=== Data to examine ===

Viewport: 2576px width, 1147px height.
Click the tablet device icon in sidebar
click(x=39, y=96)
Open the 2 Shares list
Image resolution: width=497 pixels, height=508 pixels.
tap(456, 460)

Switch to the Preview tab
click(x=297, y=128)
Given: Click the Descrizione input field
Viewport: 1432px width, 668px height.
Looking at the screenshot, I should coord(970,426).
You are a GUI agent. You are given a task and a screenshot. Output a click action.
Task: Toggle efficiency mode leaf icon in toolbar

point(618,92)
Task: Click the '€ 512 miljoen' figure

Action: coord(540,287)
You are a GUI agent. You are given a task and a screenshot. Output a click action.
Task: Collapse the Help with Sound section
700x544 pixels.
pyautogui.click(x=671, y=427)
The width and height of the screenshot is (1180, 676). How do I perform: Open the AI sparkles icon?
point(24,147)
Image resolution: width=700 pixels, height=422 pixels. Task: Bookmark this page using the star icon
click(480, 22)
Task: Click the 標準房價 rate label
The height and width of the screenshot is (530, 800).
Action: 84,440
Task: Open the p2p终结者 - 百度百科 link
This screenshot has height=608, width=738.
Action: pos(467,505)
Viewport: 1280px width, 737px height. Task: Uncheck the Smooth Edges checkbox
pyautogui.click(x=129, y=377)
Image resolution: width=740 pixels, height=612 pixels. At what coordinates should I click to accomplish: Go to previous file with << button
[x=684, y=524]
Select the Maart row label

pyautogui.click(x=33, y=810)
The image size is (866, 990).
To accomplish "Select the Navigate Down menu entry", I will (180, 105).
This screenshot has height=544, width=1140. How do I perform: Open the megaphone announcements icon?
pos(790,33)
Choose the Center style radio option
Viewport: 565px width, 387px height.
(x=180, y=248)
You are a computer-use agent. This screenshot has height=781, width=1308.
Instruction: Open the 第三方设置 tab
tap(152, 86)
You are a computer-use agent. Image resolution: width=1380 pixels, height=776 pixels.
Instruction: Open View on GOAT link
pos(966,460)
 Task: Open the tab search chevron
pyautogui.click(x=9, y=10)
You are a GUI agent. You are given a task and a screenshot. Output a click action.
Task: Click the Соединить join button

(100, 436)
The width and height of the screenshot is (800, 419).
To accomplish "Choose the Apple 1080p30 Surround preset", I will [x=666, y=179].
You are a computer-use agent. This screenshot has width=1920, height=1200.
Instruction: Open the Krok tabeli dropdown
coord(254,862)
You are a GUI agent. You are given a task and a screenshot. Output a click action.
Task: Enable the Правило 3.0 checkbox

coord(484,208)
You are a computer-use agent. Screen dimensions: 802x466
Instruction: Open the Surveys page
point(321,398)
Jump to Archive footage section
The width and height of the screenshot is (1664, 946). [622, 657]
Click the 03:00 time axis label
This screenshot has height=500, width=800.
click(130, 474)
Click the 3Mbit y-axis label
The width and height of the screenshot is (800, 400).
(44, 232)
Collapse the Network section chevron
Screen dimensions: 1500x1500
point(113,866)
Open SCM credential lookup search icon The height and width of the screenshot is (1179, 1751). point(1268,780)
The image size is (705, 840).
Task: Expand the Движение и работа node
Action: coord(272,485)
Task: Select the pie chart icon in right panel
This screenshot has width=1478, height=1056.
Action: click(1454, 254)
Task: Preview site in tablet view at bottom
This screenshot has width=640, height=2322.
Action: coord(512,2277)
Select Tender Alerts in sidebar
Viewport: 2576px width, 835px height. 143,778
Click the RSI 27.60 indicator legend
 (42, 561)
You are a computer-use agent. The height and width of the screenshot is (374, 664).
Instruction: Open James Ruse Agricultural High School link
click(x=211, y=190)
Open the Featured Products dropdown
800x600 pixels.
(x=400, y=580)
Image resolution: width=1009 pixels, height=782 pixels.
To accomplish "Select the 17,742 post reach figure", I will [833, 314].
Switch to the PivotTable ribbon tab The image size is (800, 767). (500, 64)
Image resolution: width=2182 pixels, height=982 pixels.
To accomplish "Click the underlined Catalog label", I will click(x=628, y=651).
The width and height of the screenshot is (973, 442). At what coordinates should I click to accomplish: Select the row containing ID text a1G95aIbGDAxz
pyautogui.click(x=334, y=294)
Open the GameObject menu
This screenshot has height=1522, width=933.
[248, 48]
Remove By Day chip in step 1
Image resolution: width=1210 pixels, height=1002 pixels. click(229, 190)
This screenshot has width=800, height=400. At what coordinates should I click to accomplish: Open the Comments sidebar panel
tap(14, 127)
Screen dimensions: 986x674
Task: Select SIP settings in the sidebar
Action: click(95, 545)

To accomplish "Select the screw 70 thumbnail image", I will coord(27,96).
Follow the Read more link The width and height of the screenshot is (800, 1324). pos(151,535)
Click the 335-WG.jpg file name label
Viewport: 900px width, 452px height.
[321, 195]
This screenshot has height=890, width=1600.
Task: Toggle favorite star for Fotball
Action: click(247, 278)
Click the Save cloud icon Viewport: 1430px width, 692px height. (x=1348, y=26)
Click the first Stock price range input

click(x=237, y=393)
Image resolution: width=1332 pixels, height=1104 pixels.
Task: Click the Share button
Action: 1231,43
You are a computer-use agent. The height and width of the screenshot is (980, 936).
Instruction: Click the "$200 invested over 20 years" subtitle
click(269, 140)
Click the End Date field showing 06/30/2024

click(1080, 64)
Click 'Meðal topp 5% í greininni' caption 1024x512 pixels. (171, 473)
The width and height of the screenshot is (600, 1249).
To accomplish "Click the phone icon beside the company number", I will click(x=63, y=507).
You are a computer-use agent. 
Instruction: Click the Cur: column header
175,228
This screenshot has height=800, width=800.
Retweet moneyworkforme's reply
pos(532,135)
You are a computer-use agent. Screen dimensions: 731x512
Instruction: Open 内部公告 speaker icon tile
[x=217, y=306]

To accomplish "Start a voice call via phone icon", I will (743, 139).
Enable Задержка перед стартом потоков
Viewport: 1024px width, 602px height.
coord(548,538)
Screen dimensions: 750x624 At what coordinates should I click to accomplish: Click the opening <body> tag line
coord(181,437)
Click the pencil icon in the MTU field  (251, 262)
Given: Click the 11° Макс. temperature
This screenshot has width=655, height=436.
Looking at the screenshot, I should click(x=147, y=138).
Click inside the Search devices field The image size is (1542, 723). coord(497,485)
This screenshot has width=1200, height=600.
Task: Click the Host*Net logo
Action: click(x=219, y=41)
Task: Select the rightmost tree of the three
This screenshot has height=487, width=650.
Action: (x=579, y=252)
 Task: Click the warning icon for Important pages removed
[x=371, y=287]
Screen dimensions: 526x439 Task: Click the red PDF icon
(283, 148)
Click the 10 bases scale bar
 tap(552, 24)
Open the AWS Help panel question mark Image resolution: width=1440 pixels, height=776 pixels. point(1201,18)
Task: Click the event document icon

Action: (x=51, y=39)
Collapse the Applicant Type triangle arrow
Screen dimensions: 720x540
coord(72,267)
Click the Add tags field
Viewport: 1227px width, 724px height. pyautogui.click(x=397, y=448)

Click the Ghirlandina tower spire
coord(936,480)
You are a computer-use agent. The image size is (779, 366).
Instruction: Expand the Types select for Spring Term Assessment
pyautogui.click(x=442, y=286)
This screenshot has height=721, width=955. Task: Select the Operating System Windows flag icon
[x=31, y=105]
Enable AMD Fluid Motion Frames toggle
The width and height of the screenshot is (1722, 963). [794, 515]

===

**Task details:** Report every line of the entries that carries the word "Help".

**Response to this task:**
Task: Collapse the Help with Sound section
Open the AWS Help panel question mark Image resolution: width=1440 pixels, height=776 pixels. point(1201,18)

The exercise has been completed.